Lost in the passion and purity of a moment of silence
I sit transfigured by the murmurs of my heart.
Wishing for the fountain of life, I sense before me
The riddle of the Earth--the beginning of desire.

To start with a note or a word--how do I create
The beginning of my work of art--my end?
What is the feeling which suddenly strikes
Deep within my soul?  Lacking awareness

I sit, trembling before the touch of his hand--
Merely the thought of it permeates my being.
Bound to the mast of desire I force
Myself to choose--to change.

We each speak from the core of our souls--drawing
on images created in moments of inspiration.
Our passion is informed by individual reasons.
Yet, do we really know of what we speak?

I sit, dumb within my solipsistic world--
A world dumb in its unreality, for
If it is dependent on will alone,
Whose will is it to be?

I sit, trembling at the faint remains 
Of ghostly images--selves forgotten.
I am no longer.  Who am I?  Where do I go?
How do I move my body without the desire for what is?
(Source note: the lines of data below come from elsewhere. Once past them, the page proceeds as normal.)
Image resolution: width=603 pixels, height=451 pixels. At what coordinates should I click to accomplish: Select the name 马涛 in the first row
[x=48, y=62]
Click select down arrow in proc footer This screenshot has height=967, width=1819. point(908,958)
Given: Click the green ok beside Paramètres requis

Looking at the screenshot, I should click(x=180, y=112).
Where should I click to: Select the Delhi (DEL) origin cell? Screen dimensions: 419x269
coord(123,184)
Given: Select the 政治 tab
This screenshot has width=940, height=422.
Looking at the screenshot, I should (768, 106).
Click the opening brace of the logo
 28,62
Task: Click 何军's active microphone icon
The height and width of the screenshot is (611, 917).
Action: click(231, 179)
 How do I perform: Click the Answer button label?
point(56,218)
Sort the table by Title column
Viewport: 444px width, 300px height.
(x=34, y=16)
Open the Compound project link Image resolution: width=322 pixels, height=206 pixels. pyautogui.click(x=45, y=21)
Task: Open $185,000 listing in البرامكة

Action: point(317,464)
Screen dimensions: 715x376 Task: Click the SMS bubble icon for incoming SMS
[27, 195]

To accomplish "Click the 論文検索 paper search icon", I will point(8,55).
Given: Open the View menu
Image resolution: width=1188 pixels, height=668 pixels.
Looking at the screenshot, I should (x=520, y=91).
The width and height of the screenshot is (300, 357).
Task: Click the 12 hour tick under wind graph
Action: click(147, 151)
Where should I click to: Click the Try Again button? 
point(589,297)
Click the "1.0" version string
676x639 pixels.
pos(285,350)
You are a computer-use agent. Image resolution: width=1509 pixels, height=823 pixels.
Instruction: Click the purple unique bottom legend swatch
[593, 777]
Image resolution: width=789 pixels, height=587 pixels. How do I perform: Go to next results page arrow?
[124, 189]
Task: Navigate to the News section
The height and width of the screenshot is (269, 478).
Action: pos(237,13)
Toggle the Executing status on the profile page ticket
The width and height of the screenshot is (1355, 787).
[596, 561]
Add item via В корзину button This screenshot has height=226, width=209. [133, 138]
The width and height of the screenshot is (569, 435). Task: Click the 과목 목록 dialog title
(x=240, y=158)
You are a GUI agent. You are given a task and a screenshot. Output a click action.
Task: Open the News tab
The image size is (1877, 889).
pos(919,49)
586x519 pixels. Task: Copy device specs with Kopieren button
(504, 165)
I will conquer the tempter with silence.
Even as my burgeoning boldness grows I find
Through choice-- the source of desire within me.
Joy is the result of the victory.



Carrels

“Had we but world enough, and time, This coyness, lady, were no crime.” 
― Andrew Marvell

The sight of books wearing colored papers like party hats
Leads me to meditate on the distance between the books
And the stacks.  The time is spent in carrels, and that's
not inconsequential for the readers whose studious looks
are defeated by the the books piled on the sidelines -
The ones with the colorful favors  just beyond their spines.

Readers cherish the time spent perusing books in 
the Babylon of culture that houses folios. But is it sin
to while away the moments of your life in another world?
The Borgesian maze that is home to ideas that are furled
in books of all sizes and languages lures too often-times.
While entry fees are paid with the cost of missed deadlines.